Shas May be Flexible on Marriage Issue


In an apparent move towards building a right-wing coalition under the Likud’s wing, Shas leader Rav Eli Yishai offered a ‘compromise’ regarding Yisrael Beitenu’s demands to permit civil weddings. Yishai states that Shas can live with an arrangement that addresses those deemed “posul” by the Chief Rabbinate, namely non-Jews, explaining this would permit Yisrael Beitenu to claim a victory, while preserving the integrity of Jewish marriage and permitting the formation of a coalition.

Yishai further states that most of the Jewish People in Eretz Yisrael oppose mixed marriage, stating with certainty that even after another 10 elections, Lieberman’s party will never win enough support to approve civil marriages of Jews in Eretz Yisrael.

Yisrael Beitenu is not rejoicing over the proposed solution, which will however offer a solution to 50,000-70,000 ‘pisulei chitun’ (ineligible for marriage) but on the other hand, has not rejected the offer just yet.

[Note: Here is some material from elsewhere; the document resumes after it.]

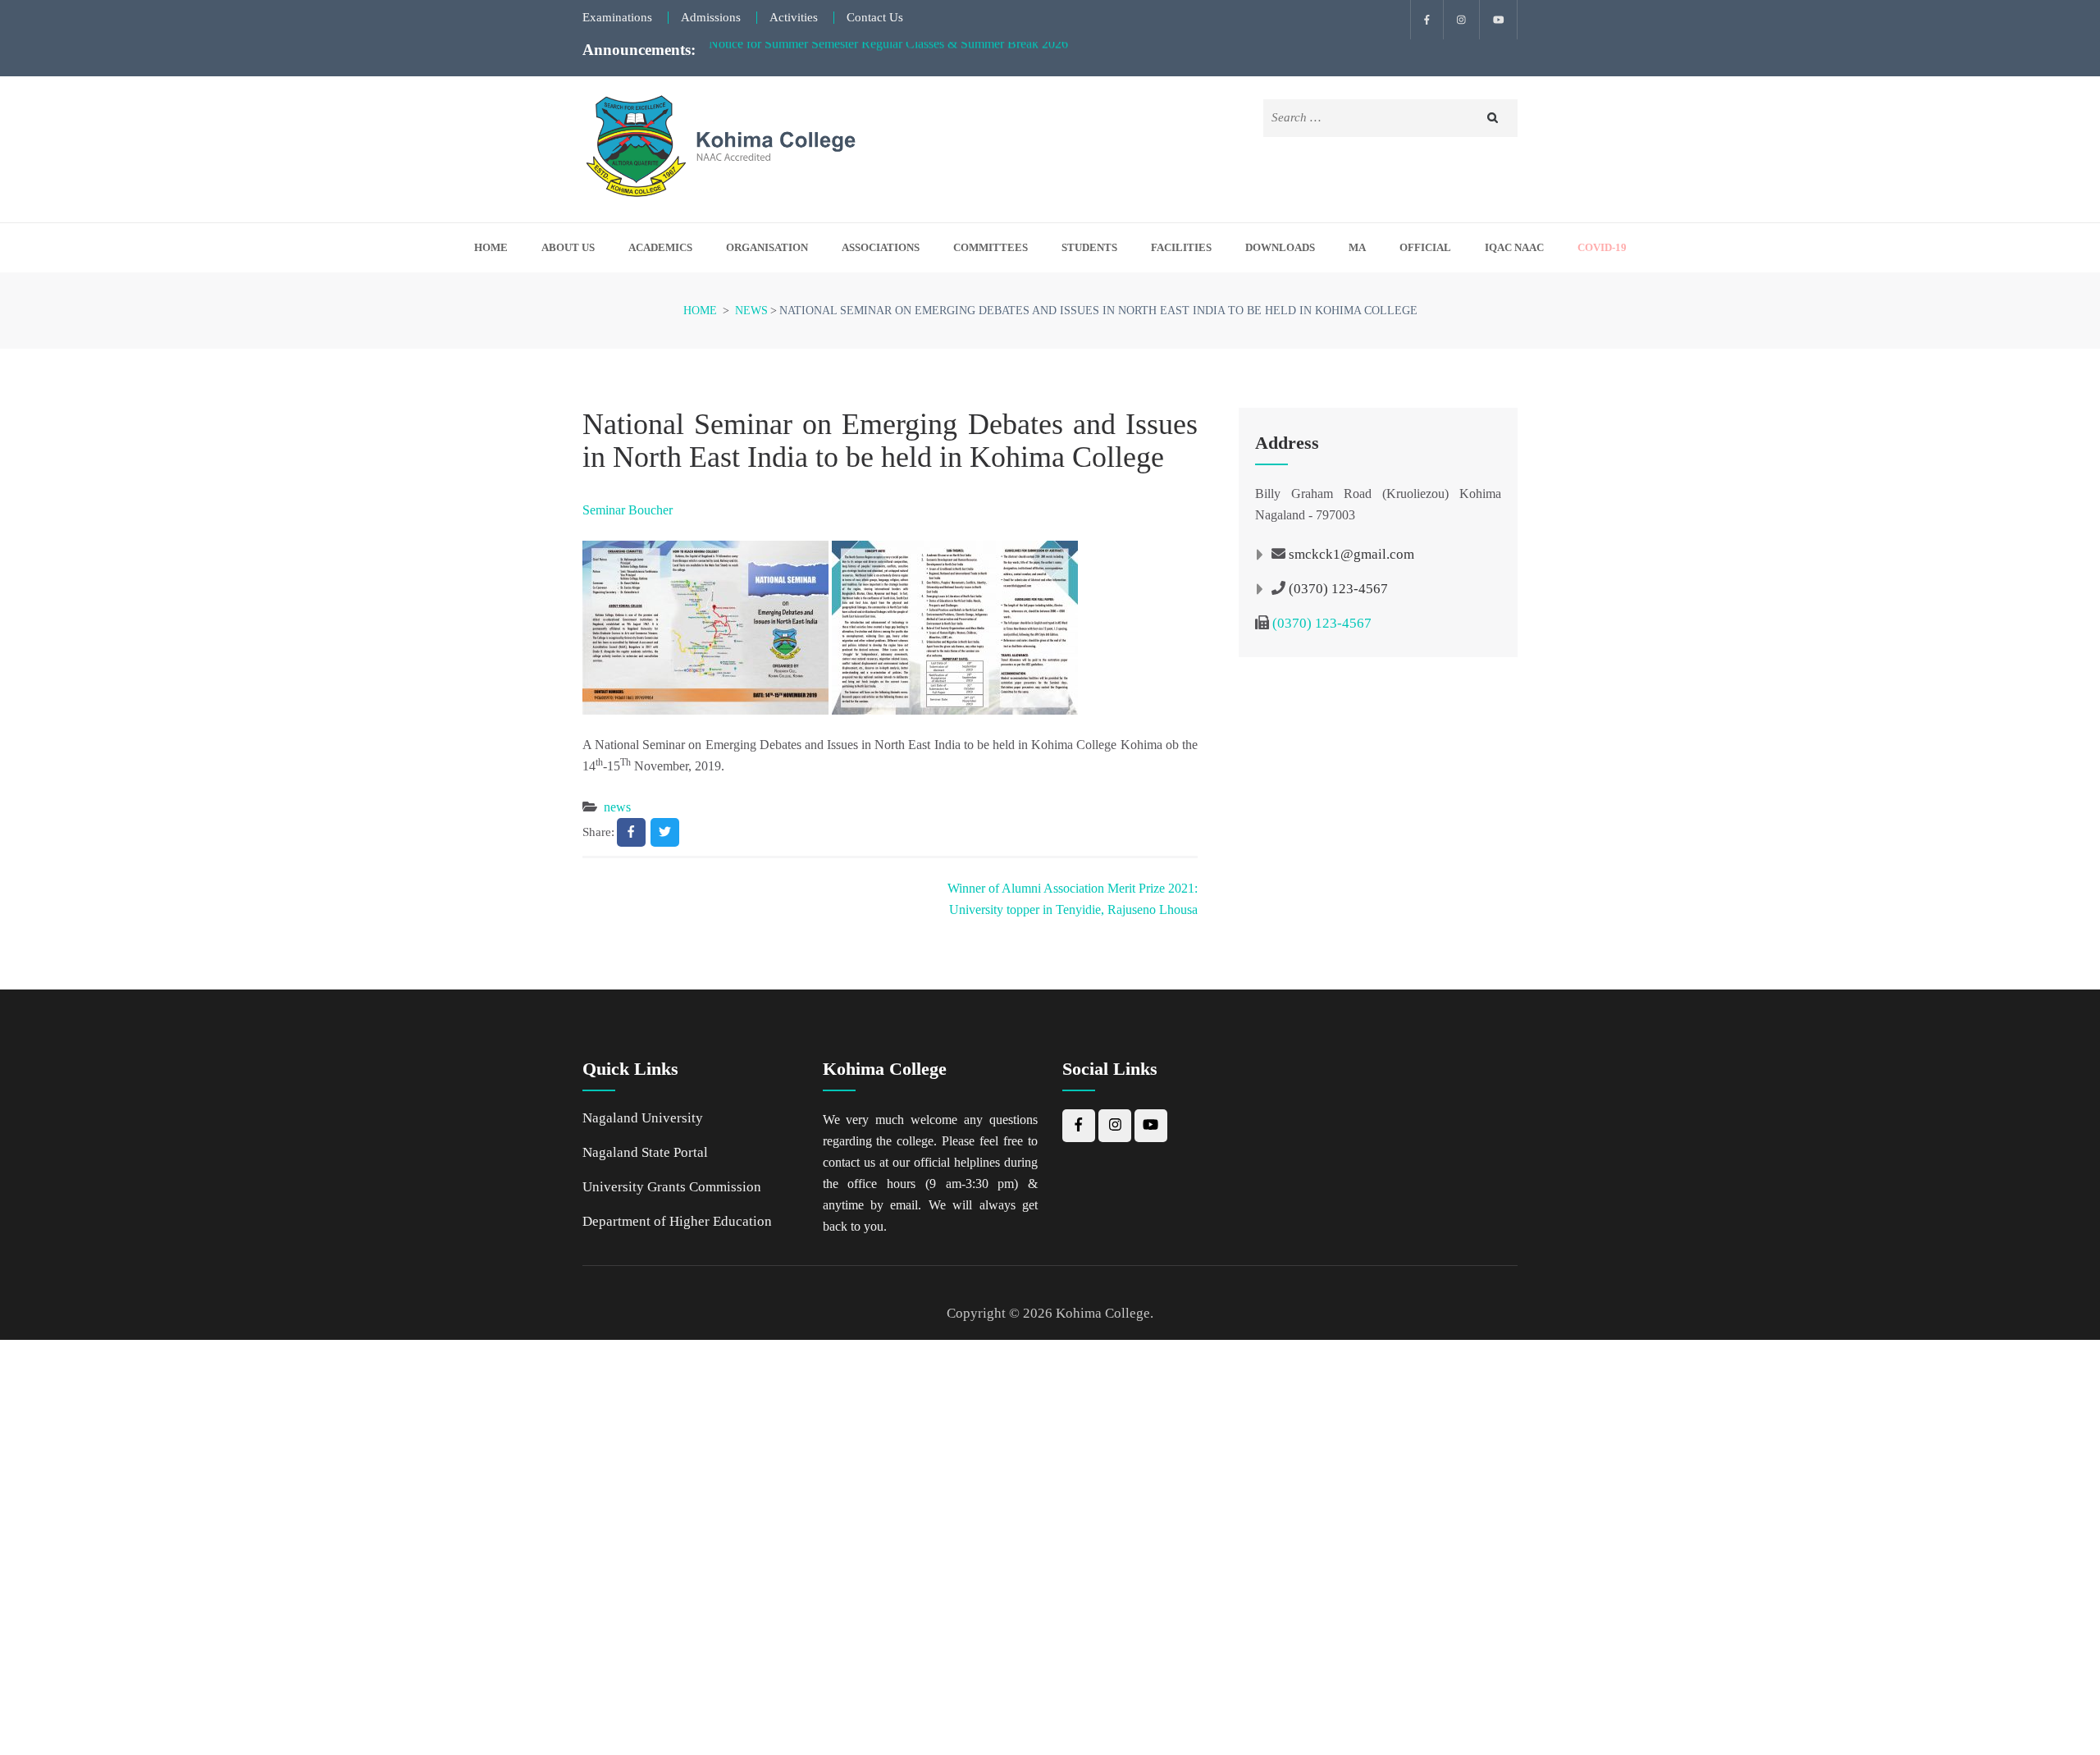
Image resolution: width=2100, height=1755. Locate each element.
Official (1425, 248)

MK Stas Misezhnikov, who heads the party’s coalition negotiating team, views the Shas offer as considerable progress but adds he and his colleagues are seeking a solution for 320,000 ‘pisulei chitun’ and therefore, they cannot agree to the Shas offer at present. He does view Shas’ position however as a basis to enter into negotiations.

(Yechiel Spira – YWN Israel)


  1. It isn’t really an issue worth fighting over. By many opinions, a marriage between non-frum Jews isn’t valid since neither intends to be married according to דעת משה וישראל, and many non-frum Jews don’t see “marriage” as restricting their future relationships, so if one does recognize their marriages, one is stuck having to regard their children as probable ממזרים. Given the virtual impossibility of preventing people (Jewish or not) from living with, and having children, with whomever they choose, the main function of marriage law (for non-frum Jews and goyim) is to settle economic relationships.

    The important issue is that a Beis Din has the ability to assist a woman who is married by halacha in getting a גט, and to allow the frum community to handle its own domestic relationship issues internally (rather than attempt to have rabbanim try to figure out the hiloni’s weirdness in such matters).

    Better that the frum politicians should focus on supporting yeshivos and economic support for frum families rather than trying to control the private lives of the secular Jews (and goyim), a task that is largely impossible anyways.